**Selected passage:**
--- START ---

As for AIG, I have several whole life insurance policies I've been paying premiums on for 15 years or more. I did not buy these policies from AIG. I bought them from companies that had the highest ratings in the insurance industry. AIG later purchased the policies (or the companies) and I assume, if they went belly up, my policies (and a lot of other people's policies) would be worthless(?).

If I live and work for 20 more years I won't care quite so much about the policies because I will be relying primarily on my investments. But right now, the purpose of the policies is financial security for my family if I should die.

So should I keep paying for my policies with AIG ... in other words, can I count on them to pay up if I die? I recently passed on one of my guaranteed options to purchase additional insurance, mainly because I don't need more insurance, but also because I wonder if I'm throwing my money away.

Edited, Mar 18th 2009 10:28am by Ahkuraj
#59 Mar 18 2009 at 7:07 AM Rating: Good
Ahkuraj wrote:
As for AIG, I have several whole life insurance policies I've been paying premiums on for 15 years or more. I did not buy these policies from AIG. I bought them from companies that had the highest ratings in the insurance industry. AIG later purchased the policies (or the companies) and I assume, if they went belly up, my policies (and a lot of other people's policies) would be worthless(?).


I believe you will be ok. If they don't sell off their policies, then your state should have an agency that will be able to pay any claims that AIG had.

--- END ---

**Work task A:** Can you condense the paragraph in the forum thread about AIG insurance that begins "If I live and work for 20 more years" into a single shorter sentence, keeping its main facts?
**Work task B:** Could you carry the forum thread about AIG insurance policies further, picking up after its last reply?
The lines below have nothing to do with the forum thread.

**Data provided:**
--- START ---

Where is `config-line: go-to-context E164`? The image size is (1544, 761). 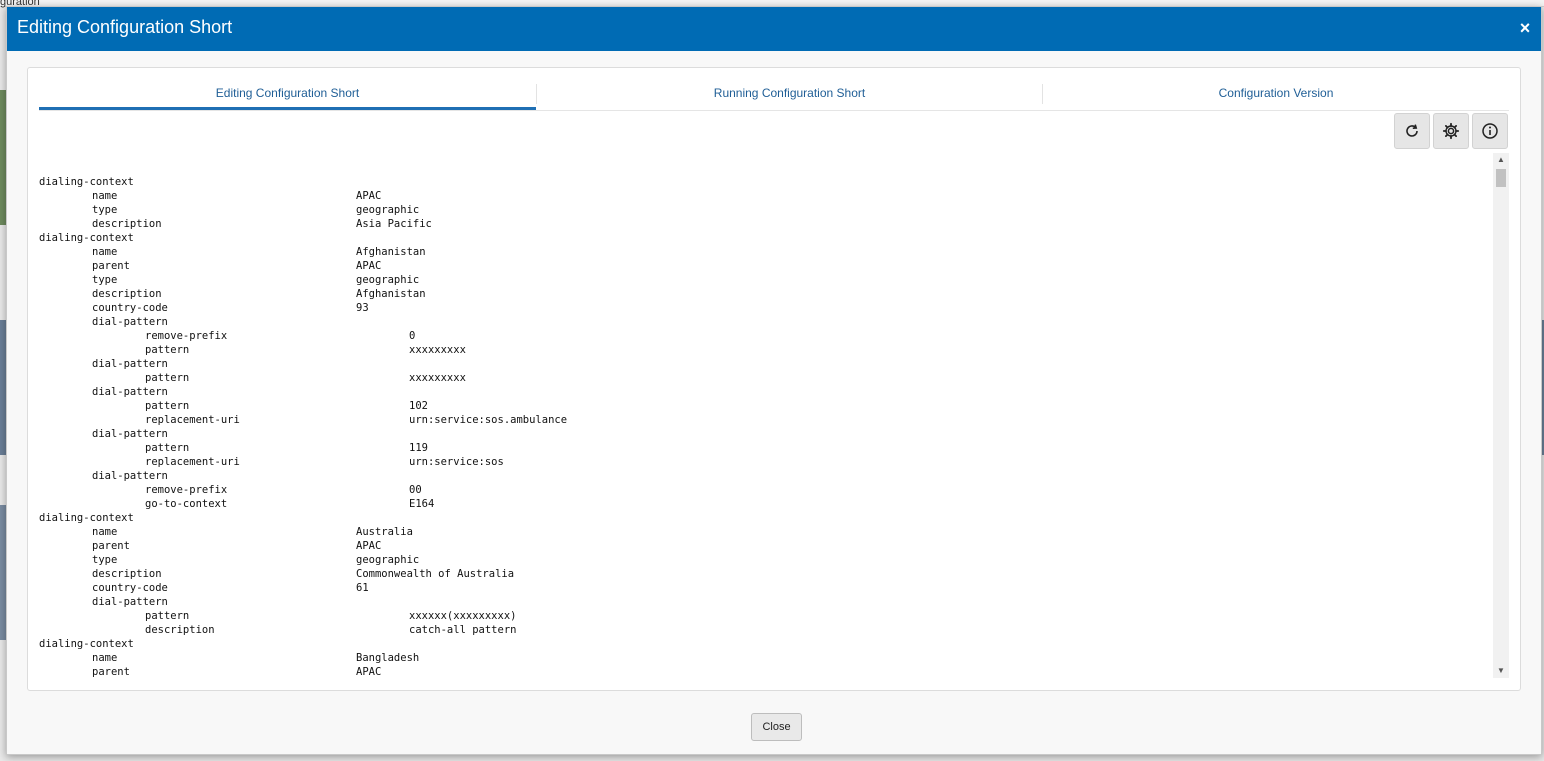
config-line: go-to-context E164 is located at coordinates (764, 504).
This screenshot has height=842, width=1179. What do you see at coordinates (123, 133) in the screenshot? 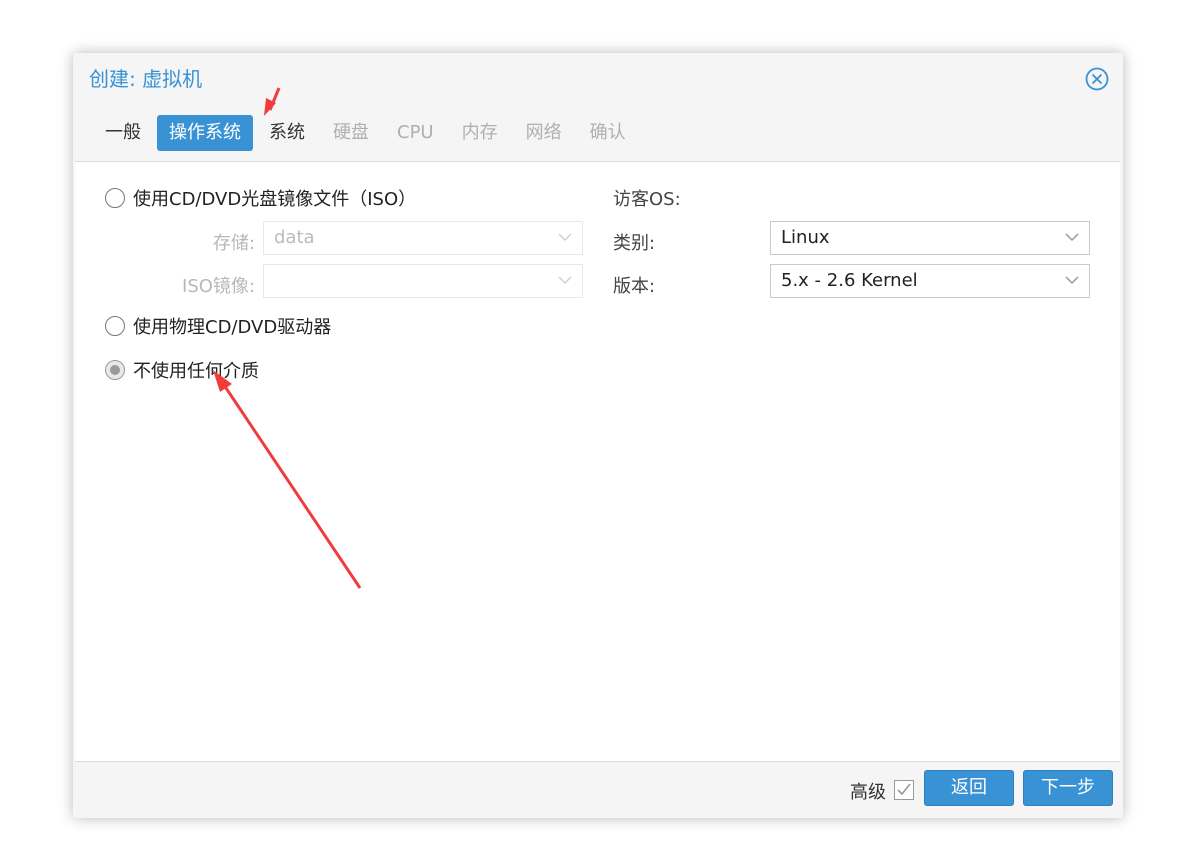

--- END ---

**Answer space A:** If I work 20 more years I'll rely mainly on my investments and care less about the policies, but for now they're meant to keep my family financially secure if I die.

**Answer space B:**
You might want to check the insurance laws of your state, though.
#60 Mar 18 2009 at 8:40 AM Rating: Excellent
Quote:
The failure of AIG is a glaring example of the effect govn has on private industry. 80%...that's how much of AIG is owned by the govn. Not like any of this matters anyway. It's all just a diversion to keep the publics eye off the 9 TRILLION they're about to spend, and that's just a start.


Get your timeline straight. The government didn't own 80% of AIG until after AIG had already failed. The government owns AIG as a consequence of said failure, not as the cause.

Personally, I'm beginning to think that anti-trust laws should be brought to bear on companies that are "too big to fail" like AIG. If the corporation had not been allowed to swell to such gargantuan proportions, this would never have been a problem in the first place.
#61 Mar 18 2009 at 8:43 AM Rating: Decent
Reminds me of the guy we had on here blaming Churchill for the policy of appeasement they believed led to WWII.

Actually, they're probably both Varrus, aren't they?
#62 Mar 18 2009 at 8:52 AM Rating: Good
Probably. Eventually the mods will run another IP check and ban him again, in that case.
#63REDACTED, Posted: Mar 18 2009 at 9:42 AM, Rating: Sub-Default, (Expand Post) Not sure how I would feel about that without further research, but it does beg the question, why hasn't such a suit been brought forth before now?
#64 Mar 18 2009 at 1:27 PM Rating: Default
http://hotair.com/archives/2009/03/18/video-shep-smith-goes-nuclear-on-barney-frank-congress-over-aig-bonuses/

Wow and wow. Shep loses his cool and calls Congress out on the bonuses drama.

EDIT: Reply button is not edit button, damnit.

Edited, Mar 18th 2009 5:28pm by KinleyArdal
#65 Mar 18 2009 at 1:39 PM Rating: Default
Who's been running AIG?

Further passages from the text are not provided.